とある調査によると「いま、あなたは幸せですか?」という質問にイエスと答えられる人は2割もいないのです。
現代は生きづらさや不安が増しているのかもしれません。
しかし、幸いなことに、多くの先人たちが幸せに生きるコツを残してくれています。それらを現代の生活にあわせて整え、「即役立つ」ようにしたのが、新刊『あやうく、未来に不幸にされるとこだった』です。
以下では、「悩みや苦しみを遠ざけ、人生を豊かにしていく方法」についてわかりやすく解説します。
「人間関係がしんどい」「人づきあいが苦手」、そう感じている人はいませんか?

そんな感情の裏には「いい人でいたい」、そんな欲求がひそんでいることが珍しくありません。
もしあなたが、「いい人」と呼ばれていて、それが心地よいなら問題はありません。
また「いい人」と呼ばれることに意欲的でいられる場合も、そのままでよいと思います。
でも胸に詰まるものを何かしら感じていたり、釈然としていなかったりする場合。
「もっといい人になりたい」と苦しかったり、「いい人であり続けたい」と思うがゆえに疲れかけている場合。
「いい人」を目指す必要なんてありません。
皮肉な話ですが、いい人でいようとするほど残念な結果を招いてしまいます。
もしかすると、人生の最優先事項が「人に好かれること」「いい人だと思われること」になってはいませんか?
そういう人には「自分の幸せを犠牲にしてでも、いい人でありたい」という傾向があります。
「好かれる」「愛される」といえば聞こえがいいですが、嫌われたくないがために相手の言いなりになってしまいます。
皮肉なことに、自分を縛って、自由を手放していることになります。
目指すべきは「皆に好かれている状態」ではなく、「皆に嫌われているわけではない」というあたりです。
「ストレスなく接することのできる人が自分の周りに3割いる状態」と言い換えてもよいでしょう。
それは逆に言うと「自分の周りにいる人の7割をうっすら嫌いな状態」ですが、それでも十分に立派な大人の態度で生活できているほうです。
さらに言うと「ストレスなく接することのできる人」が、周りに5割いれば、あなたは周囲の人に寛大な偉人です。
7割いれば、コミュニケーションの達人です。
もしあなたが「誰にも嫌われたくない」と考えているのだとしたら、普段の生活では周りに気をつかい、気持ちをすり減らしているはずです。
自分の人生を取り戻すために、もっと自由になる必要があります。
もちろん、急に変われるわけではありません。
こうしたことはほんの少しずつ変えていくことが大事です。
そのためには、次の簡単なレッスンがおすすめです。
私はこれを、自分に対する「いい人」をやめるレッスンと呼んでいます。
他人から見ての「いい人」を目指すのをやめたい場合。
自分に対する「いい人」を、まずやめることがよい練習になるからです。
あなたがとらわれている常識を崩すのは、簡単ではありません。
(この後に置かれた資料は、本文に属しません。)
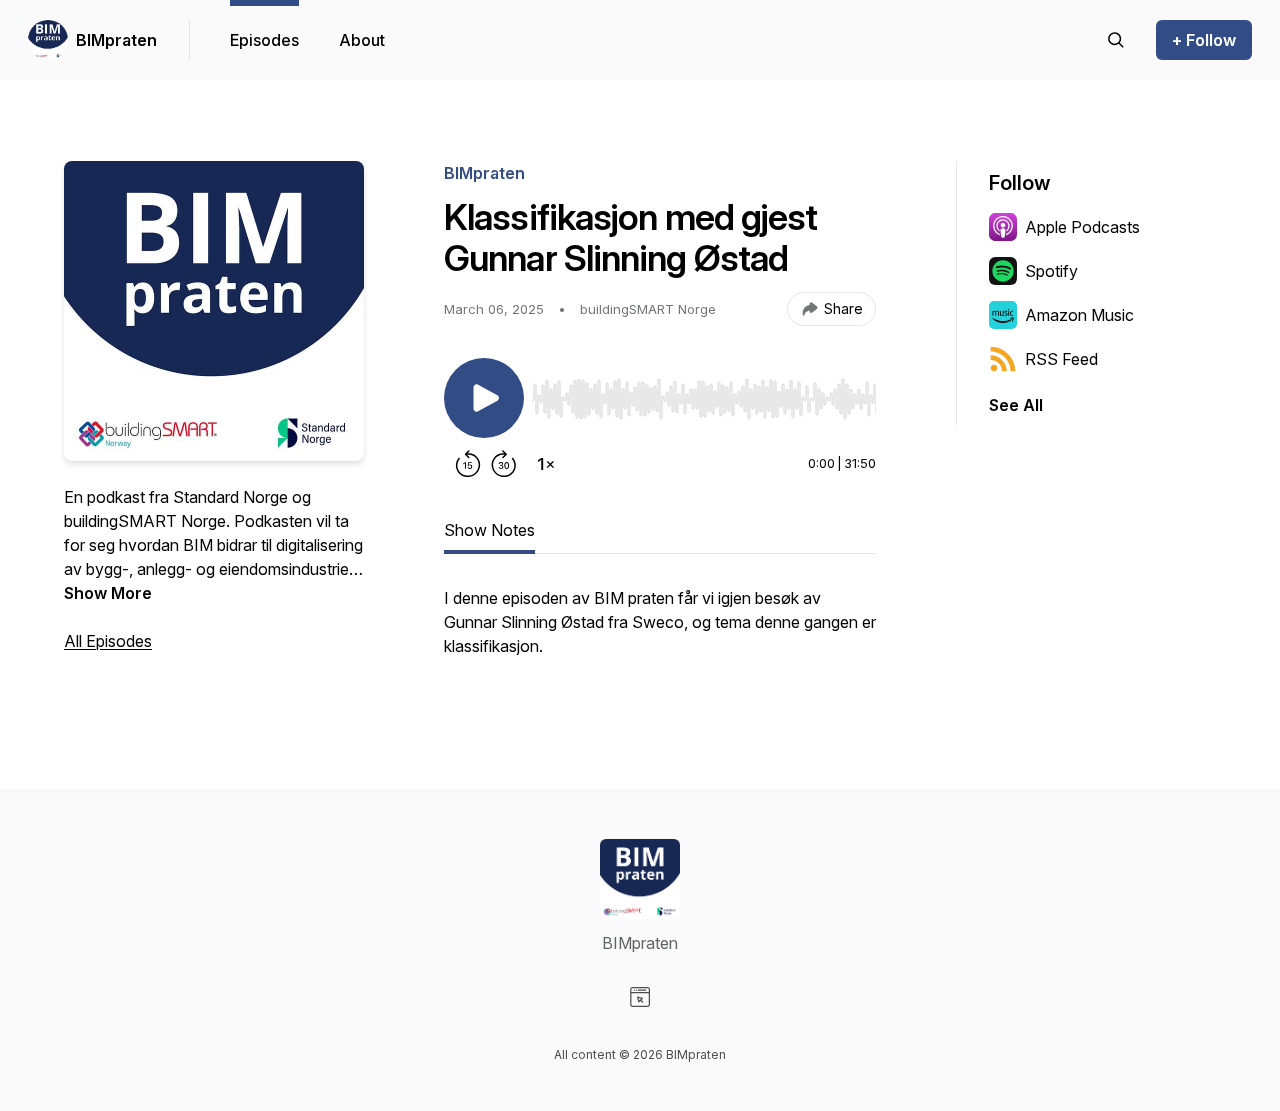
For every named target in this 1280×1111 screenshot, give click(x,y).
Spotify (1051, 271)
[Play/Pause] (484, 398)
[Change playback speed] (546, 464)
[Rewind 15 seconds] (468, 464)
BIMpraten (116, 40)
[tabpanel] (660, 632)
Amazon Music (1079, 315)
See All (1016, 405)
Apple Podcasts (1082, 227)
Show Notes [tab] (489, 530)
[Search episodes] (1116, 40)
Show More (108, 593)
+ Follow (1204, 40)
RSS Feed (1061, 359)
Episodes (264, 40)
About (362, 40)
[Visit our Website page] (640, 997)
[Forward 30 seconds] (504, 464)
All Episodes (108, 641)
しかし変化を起こしさえすれば、それが小さなものでも、少しずつあなたの行動を変え、やがて大きな変化になります。
多くの人は一度に(短期に)大きく変えようとしすぎです。
初めは驚くほど小さな変化でいいんです。
○飲み物を、まだ買ったことのないものに変える○入ったことのない店に入ってみる○読んだことのない作家の本を読む○普段は聞かない種類の音楽を聞いてみる
このように、いつもの行動や習慣をちょっとだけ変えてみてください。
自分の意志の力で変わろうとする必要はありません。
ひとりでにスムーズに変化できるように、自分に少し変化を与えるだけでいいのです。
「完璧主義者」という言葉を褒め言葉と捉えているうちは、「いい人でいたい」という欲求など手放せません。仕事だけでなく、人間関係においても100点を求めるなんて、そもそもゴーマンな態度です。
「ストレスなく接することのできる人が自分の周りに7割いる状態」であるには、周囲に優しくなる必要があり、そのためにはまず「自分へ向けた完璧主義」を改める必要があります。
「自分が頑張っているのに、相手が頑張っていない」と腹が立ちかねないので、まずこちらが先に手を抜いておくわけです。
ただ、真面目な人はなかなか手を抜けないもの。
ですから「7割できたら自分を褒める」と決めておくことです。
Facebook創始者であるマーク・ザッカーバーグの名言に「完璧であるよりも終わらせることのほうが大事」というものがあります。
7割できたら「すごい! 今日は自分へのご褒美が必要かも」。
これくらい、甘くてゆるい感覚でいいのです。
普段から「7割でまず褒める癖」をつけましょう。
ランニングでも、一般的に目標距離の7割あたりから苦しくなるとされています。
7割もクリアしたなんて、本来はすごいこと。
なのに、いつのまにか自分への期待値を上げすぎて「ゴールできない自分=ダメ人間」であるかのように思い込んでしまう人もいるようです。
もしそんなストレスを感じるなら、ペースをうんとゆるめて、歩きましょう。
もっとも仕事などで「続けないといけないこと」もあるでしょう。
その場合、自分が本来以上に頑張っているという事実をしっかりと受け止めてください。
「完璧には至っていない」と自分を責めるのではなく「もう、こんなにもやっているのだ」と素直に褒める。自分自身を肯定してあげる。
そんな営みの繰り返しが、あなた自身の自己評価を上げて、やがては大きな変化へと導いてくれます。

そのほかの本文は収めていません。